*** Opening of Page text ***

New Guidance on Research Authorization by OCR

On June 14, 2018, the US Department of Health and Human Services Office for Civil Rights (OCR) issued a notice titled, “New Guidance on HIPAA and Individual Authorization of Uses and Disclosure of PHI for Research.” The notice and new guidance implement the 21st Century Cures Act or 2016 Mandate, which is designed to aid in driving the processes in place for drug approval and improve medical research. This is meant to streamline the process of receiving approval under HIPAA for the use of PHI in medical research.

In the newly updated guidance, OCR addressed three areas of the Cures Act. First, it provides a description of the importance of future research initiatives. Second, it describes the settings under which covered entities are required to provide reminders to individuals relating to their right of revocation. Lastly, it covers the system used for revocation.

*** Close of Page text ***

*Exercise directions*: According to the text on OCR's research authorization guidance, on what date did OCR issue the notice?

*** Opening of Recorded data ***

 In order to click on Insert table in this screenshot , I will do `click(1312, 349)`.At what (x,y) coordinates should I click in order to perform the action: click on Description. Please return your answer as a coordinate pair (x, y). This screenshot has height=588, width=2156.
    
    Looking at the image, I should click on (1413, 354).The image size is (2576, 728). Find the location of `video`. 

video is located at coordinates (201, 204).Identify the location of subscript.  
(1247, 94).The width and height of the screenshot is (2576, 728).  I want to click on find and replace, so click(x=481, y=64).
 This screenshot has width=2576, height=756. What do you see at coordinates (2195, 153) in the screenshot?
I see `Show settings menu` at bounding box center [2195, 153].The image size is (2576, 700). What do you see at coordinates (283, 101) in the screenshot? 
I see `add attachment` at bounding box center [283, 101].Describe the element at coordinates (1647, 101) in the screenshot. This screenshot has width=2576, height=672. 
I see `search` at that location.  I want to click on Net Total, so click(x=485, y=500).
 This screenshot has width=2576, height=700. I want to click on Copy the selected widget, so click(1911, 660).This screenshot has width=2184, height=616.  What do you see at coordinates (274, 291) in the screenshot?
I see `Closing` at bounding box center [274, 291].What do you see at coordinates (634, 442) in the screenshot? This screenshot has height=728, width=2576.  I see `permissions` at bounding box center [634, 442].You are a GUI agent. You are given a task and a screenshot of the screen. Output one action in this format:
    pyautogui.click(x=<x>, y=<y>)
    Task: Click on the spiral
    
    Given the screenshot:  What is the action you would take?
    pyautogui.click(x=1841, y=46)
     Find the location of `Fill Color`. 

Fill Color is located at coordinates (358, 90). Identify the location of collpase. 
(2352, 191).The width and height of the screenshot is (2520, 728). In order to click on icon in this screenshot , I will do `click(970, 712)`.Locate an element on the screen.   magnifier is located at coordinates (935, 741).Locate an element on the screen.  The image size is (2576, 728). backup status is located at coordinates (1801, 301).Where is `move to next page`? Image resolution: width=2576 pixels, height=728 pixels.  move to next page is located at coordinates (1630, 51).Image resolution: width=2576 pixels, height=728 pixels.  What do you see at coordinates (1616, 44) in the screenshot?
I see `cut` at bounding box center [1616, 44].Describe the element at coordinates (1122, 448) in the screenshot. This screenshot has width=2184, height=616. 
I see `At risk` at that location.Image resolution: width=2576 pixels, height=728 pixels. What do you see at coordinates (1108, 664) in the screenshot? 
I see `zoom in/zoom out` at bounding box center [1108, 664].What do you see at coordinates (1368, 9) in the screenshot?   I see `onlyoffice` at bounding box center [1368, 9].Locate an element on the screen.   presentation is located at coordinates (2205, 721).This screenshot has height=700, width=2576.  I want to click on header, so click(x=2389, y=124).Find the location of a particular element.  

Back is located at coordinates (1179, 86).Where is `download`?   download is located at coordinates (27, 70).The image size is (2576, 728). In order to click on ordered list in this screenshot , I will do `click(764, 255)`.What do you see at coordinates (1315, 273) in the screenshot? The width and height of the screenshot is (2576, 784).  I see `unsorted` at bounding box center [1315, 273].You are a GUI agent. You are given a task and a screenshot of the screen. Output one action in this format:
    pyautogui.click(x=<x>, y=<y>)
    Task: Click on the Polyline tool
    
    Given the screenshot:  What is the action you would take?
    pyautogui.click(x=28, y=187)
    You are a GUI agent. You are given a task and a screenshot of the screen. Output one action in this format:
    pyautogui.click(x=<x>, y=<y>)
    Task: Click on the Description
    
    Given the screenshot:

*** Close of Recorded data ***

*Task result*: June 14, 2018